On shift, this is not just about following a glucose number. It is about linking medication action to patient condition. Rapid-acting insulin without timely food is a setup for hypoglycemia. Good nurses catch that pattern early.
Why the Other Options Are Wrong
B. Give the scheduled dose of insulin glargine now to stabilize the blood glucose level
This is unsafe. Insulin glargine is long-acting insulin, and giving more insulin during active hypoglycemia would worsen the low blood sugar. The patient needs glucose first, not additional insulin. Even if glargine is due later, the immediate priority is correcting the hypoglycemia and reassessing.
C. Place the patient in a side-lying position and prepare to administer glucagon intramuscularly
Glucagon is useful when a patient is unconscious, having seizures, or cannot safely swallow. This patient is alert and able to take oral carbohydrates, so glucagon is not the first-line option. Side-lying positioning is often used because glucagon can cause nausea and vomiting, but it is unnecessary as the priority intervention here because the patient can be treated more simply and quickly by mouth.
D. Notify the provider of the low blood glucose before giving anything by mouth
This delays urgent treatment. Hypoglycemia is a time-sensitive problem. Nurses are expected to treat it promptly using standing protocols and clinical judgment, especially when the patient is symptomatic and able to swallow. The provider can be notified after the patient is stabilized or sooner if required by policy, but treatment should not wait.
Key Takeaways
- Rapid-acting insulin can cause hypoglycemia quickly if food intake is delayed.

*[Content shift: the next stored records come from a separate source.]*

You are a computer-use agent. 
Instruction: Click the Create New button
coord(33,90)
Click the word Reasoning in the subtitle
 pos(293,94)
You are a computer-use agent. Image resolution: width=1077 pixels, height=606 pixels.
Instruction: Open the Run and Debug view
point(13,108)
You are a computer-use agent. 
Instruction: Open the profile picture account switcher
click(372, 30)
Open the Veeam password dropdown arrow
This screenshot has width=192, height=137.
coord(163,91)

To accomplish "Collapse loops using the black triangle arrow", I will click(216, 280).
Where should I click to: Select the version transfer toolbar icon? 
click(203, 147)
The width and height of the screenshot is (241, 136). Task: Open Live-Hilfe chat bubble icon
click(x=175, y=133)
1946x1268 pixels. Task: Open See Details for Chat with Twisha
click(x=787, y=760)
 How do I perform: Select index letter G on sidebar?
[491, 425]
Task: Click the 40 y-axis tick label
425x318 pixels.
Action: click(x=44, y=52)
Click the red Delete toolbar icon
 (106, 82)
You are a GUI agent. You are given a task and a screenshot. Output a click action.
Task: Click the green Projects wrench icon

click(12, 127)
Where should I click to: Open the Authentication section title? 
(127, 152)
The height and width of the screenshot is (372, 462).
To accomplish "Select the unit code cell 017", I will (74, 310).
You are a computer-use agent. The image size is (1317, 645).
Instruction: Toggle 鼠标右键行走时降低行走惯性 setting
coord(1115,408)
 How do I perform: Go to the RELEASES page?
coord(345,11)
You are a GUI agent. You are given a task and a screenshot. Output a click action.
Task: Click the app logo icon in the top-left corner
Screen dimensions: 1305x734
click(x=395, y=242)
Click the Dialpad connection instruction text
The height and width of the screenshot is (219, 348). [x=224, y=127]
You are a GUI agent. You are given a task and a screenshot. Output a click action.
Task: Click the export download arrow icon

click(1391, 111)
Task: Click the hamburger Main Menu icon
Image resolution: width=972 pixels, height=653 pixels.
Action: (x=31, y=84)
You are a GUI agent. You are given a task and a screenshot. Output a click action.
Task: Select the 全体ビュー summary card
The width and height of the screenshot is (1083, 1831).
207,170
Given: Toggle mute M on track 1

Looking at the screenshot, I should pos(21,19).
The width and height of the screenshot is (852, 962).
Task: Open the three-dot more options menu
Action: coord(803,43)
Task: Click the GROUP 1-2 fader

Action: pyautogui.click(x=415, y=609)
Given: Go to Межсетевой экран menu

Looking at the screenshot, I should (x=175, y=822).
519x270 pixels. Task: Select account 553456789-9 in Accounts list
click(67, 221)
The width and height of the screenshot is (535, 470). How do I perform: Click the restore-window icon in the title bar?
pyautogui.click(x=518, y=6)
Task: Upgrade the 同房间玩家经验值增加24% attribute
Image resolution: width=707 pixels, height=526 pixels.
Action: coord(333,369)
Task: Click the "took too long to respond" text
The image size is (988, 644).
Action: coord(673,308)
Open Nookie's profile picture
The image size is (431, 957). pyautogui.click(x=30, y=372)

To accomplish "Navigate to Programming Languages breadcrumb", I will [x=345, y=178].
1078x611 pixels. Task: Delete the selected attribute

- If the patient is alert and can swallow, give 15 g of rapid-acting carbohydrate first.
- Recheck blood glucose in 15 minutes and repeat treatment if needed per protocol.
- After recovery, give a snack or meal if insulin is still active and the next meal is not ready.
- Always connect the glucose result to the medication timeline, meal timing, and symptoms.
- What you’d do on shift: confirm symptoms, check bedside glucose, treat immediately if the patient can swallow, recheck in 15 minutes, watch for recurrence, document clearly, and address the cause such as delayed meals or poor intake.
Quick Practice Extension
1. If this same patient became confused and could not swallow safely, what intervention would be the best next step?
2. What teaching would you give a patient who receives rapid-acting insulin about meal timing and when to report symptoms?
That is today’s NCLEX Question of the Day. The big lesson is simple: with insulin, timing matters. Safe nursing care means noticing when the treatment plan and the real-life situation no longer match.